If the signed LCs are still valid, within 15 days from the expiry date of the suspension duration, employees shall present at the workplaces and the enterprises will arrange for them to continue performing their LCs[6]. If the employees are still absent from the workplaces after 15 days, the enterprises shall have the right to unilaterally terminate the LCs without prior notice to the employees[7].

  • Fourthly, do enterprises have to contribute to social insurance (“SI”) for employees during the suspension? According to the prevailing regulations, if any employee does not work and not receive salary for 14 days or more within a month, SI contribution is not required in such a month[8]. Therefore, in case (i) the suspension lasts from 14 days or more in 01 month, (ii) the employees do not work and not receive salary during such a period, the HR department needs to report the reduction in SI premiums to the SI agencies via online registration form. In fact, there are many enterprises that do no not report or belately report the reduction to the SI agencies, which is greatly affected if there are lots of employees suspending their LCs because the enterprises will still have to contribute SI for the month in which they do not report/ belately report.
  • Fifthly, the Government also has a policy to support employees and enterprises during suspension of LC performance. Pursuant to Decision No. 23/2021/QD-Ttg of the Prime Minister issued on 07 July 2021, (i) enterprises are entitled to reduction of labour accident and occupational disease insurance premiums to 0% from 01 July 2021 to the end of 30 June 2022[9]; (ii) enterprises and employees are entitled to suspend the contribution to the retirement and survivorship fund for 06 months from the application submission date[10]; (iii) employees are entitled to a payment of support, ranging from VND1,855,000/person to VND3,710,000/person, depending on the duration of suspension[11]. Besides, employees who are pregnant are also entitled to an additional amount of VND1,000,000/person, employees who are raising biological or adopted children or fostering children under 06 years old are entitled to an additional amount of VND1,000,000/under-06-year-old child[12]. Enterprises should carefully refer to the conditions for requesting support, then submit the dossier to the competent state agency as soon as possible to ensure the interests of the employees and the enterprises.

Never say die

It can be seen that most economies in the world are either slightly or severely suffering from the COVID-19 pandemic’ negative impact, in which labour and employment is one of the areas being the worst-hit. According to the General Statistics Office’s report on labour employment situation in the second quarter and first 6 months of 2021, employees’ lives are mostly affected due to reduction of income and losing jobs, specifically 12.8 million people aged 15 and older are negatively affected by the pandemic. This number has increased by 3.7 million in comparison to that for the first quarter of 2021.
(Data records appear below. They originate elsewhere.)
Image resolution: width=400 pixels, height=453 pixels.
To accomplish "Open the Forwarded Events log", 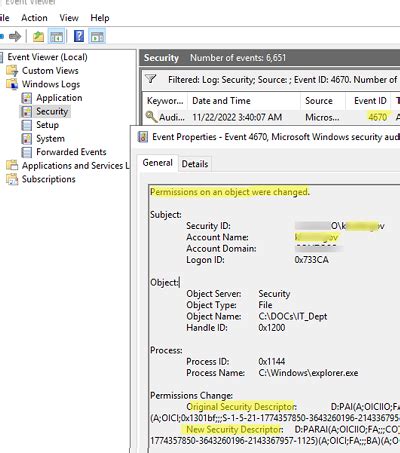I will 71,152.
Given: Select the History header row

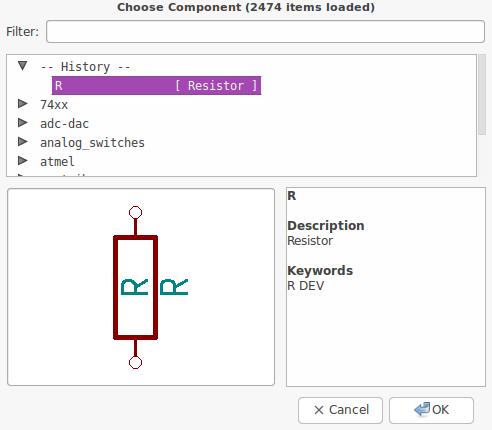Looking at the screenshot, I should tap(85, 67).
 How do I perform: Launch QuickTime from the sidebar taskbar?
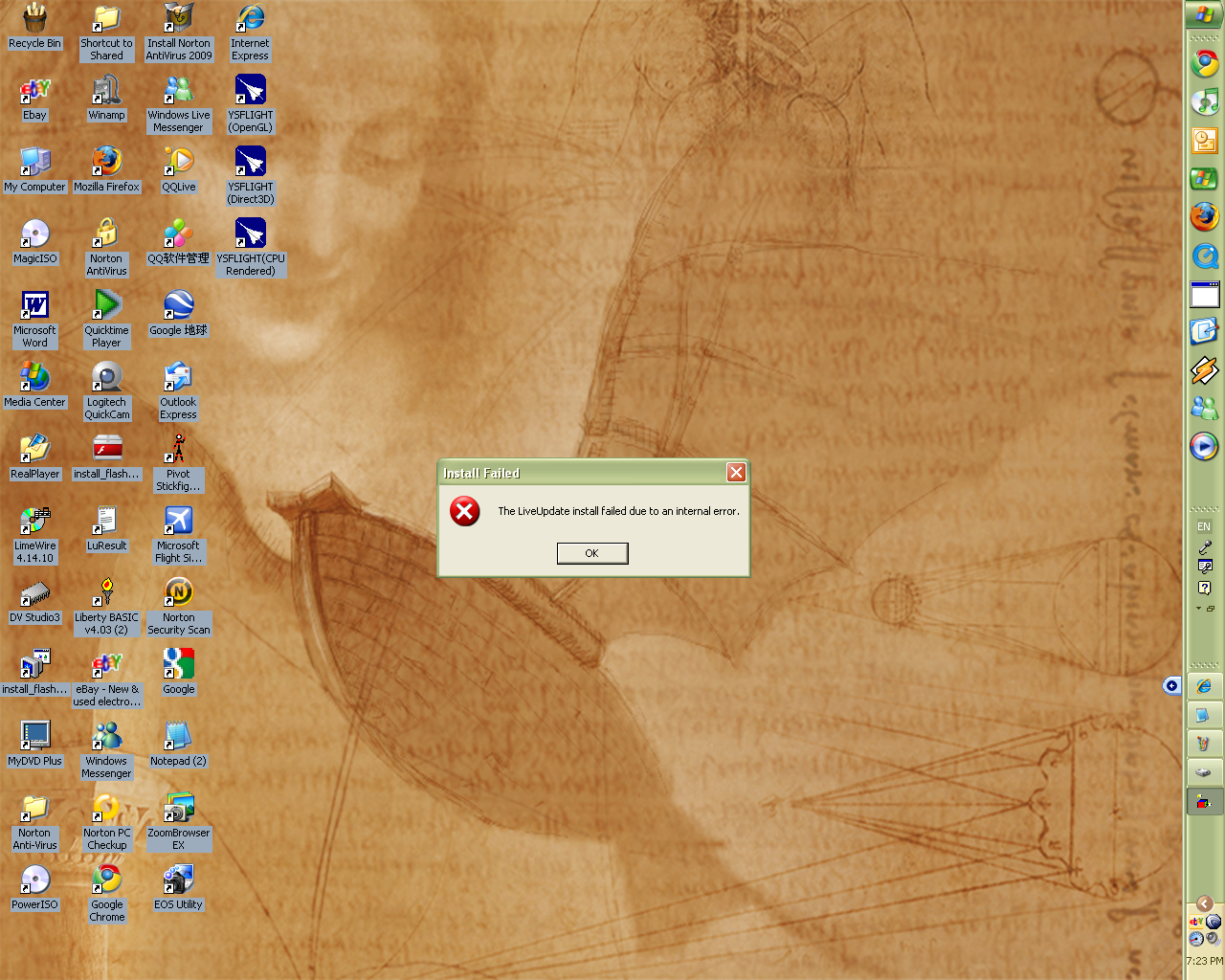pyautogui.click(x=1204, y=256)
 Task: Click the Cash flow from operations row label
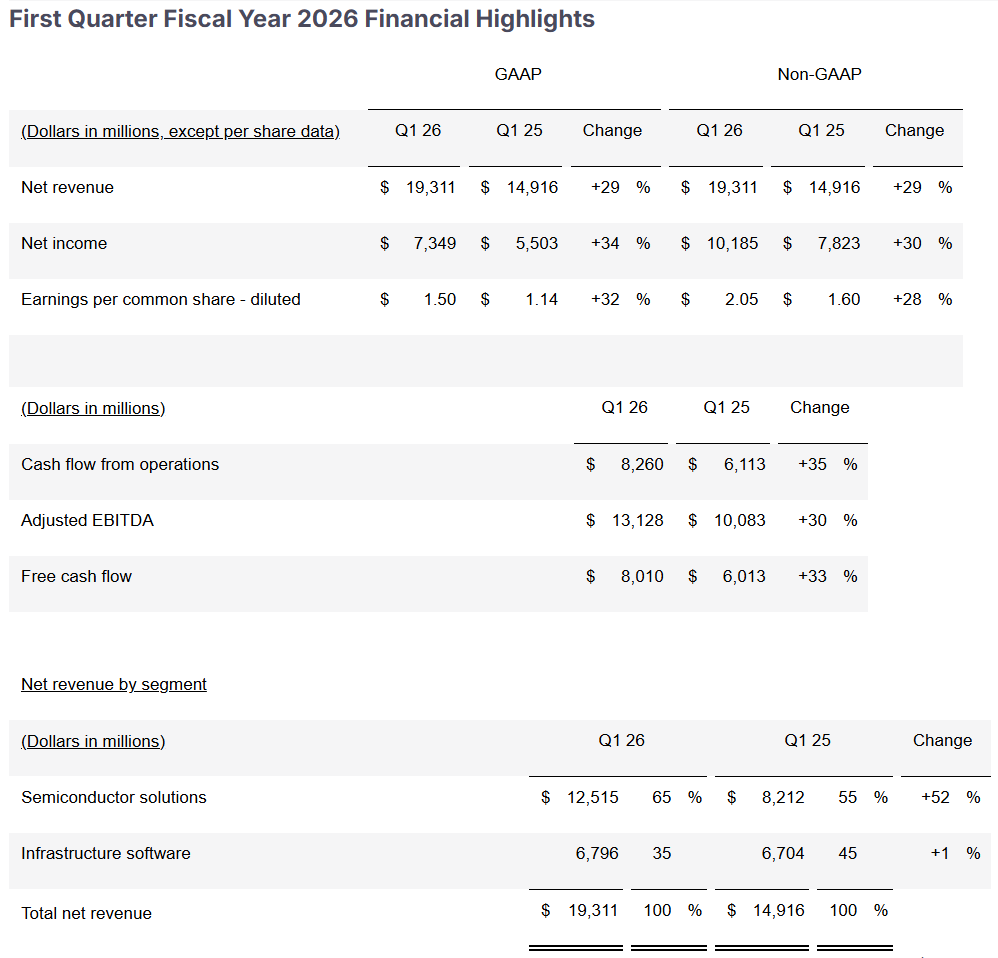120,464
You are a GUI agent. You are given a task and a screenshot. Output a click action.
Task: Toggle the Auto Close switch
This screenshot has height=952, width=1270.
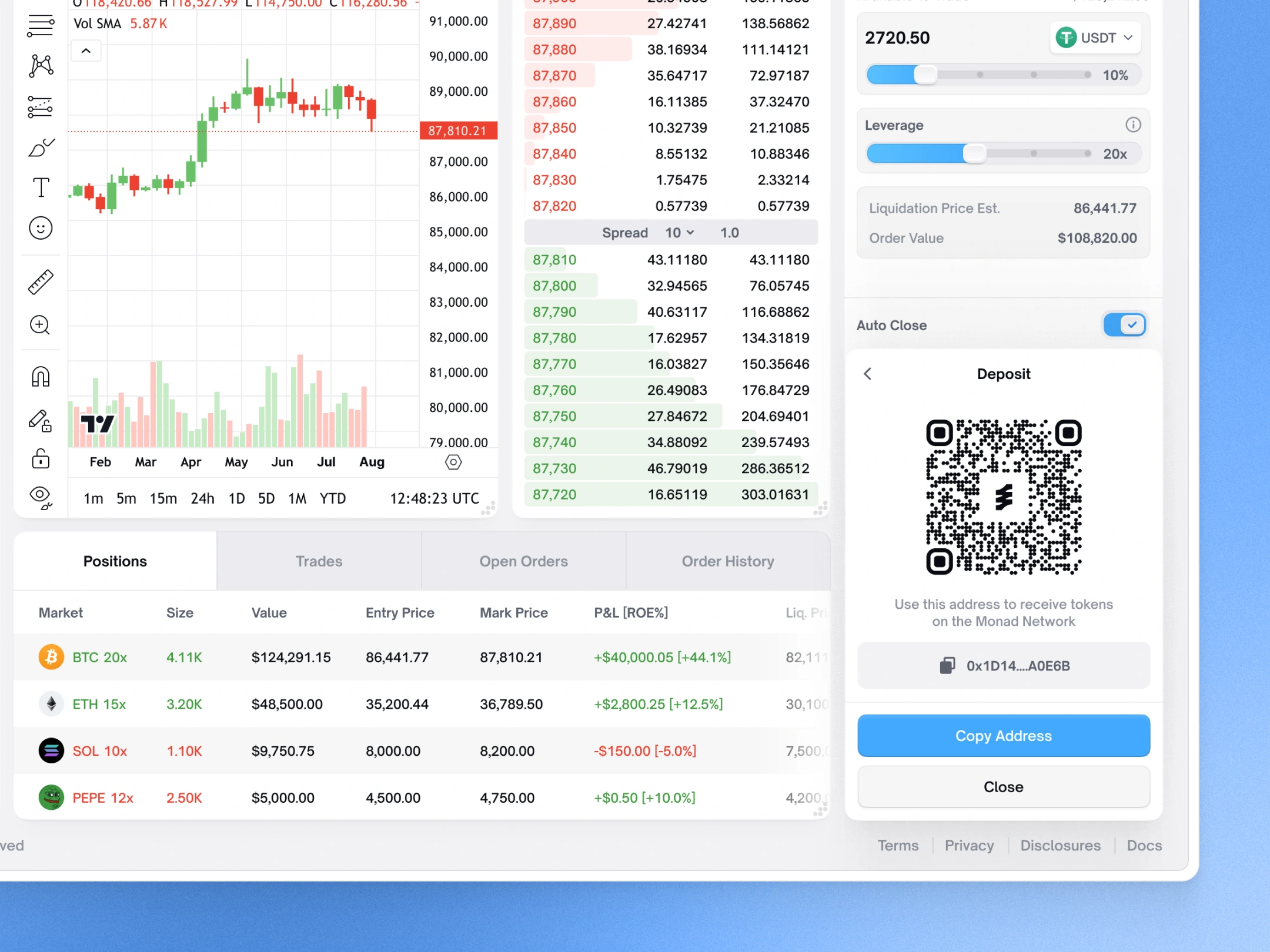(1124, 324)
Not only does the suspension of LC performance give enterprises certain advantages, but it also helps employees feel comfortable, not afraid of losing a “bread-and-butter job” when social distancing period is over. In order to overcome this tough time, enterprises’ owners should be steady, “never say die”, aside from the advantages and disadvantages, the potential legal risks shall also be considered. As the aforementioned reasons, we hope that “the leaders” of enterprises who are reaching decisions may look from different perspectives and make right decisions to avoid losing “lock, stock and barrel”.

[1] Article 30.1.h the Labour Code 2019.

[2] Article 30.2 the Labour Code 2019.

[3] Article 99.3 the Labour Code 2019.

[4] Article 115.3 the Labour Code 2019.

[5] Article 31 the Labour Code 2019 and Article 33 the Labour Code 2012.

[6] Article 31 the Labour Code 2019.

[7] Article 36.1.d and Article 36.2 the Labour Code 2019.

[8] Article 42.4 Decision No. 595/QD-BHXH.

[9] Article 1,2 Decision No. 23/2021/QD-TTg.

[10] Article 5.1.b, Article 6.1 Decision No. 23/2021/QD-TTg.

[11] Article 14.1 Decision No. 23/2021/QD-TTg.

[12] Article 14.2 Decision No. 23/2021/QD-TTg.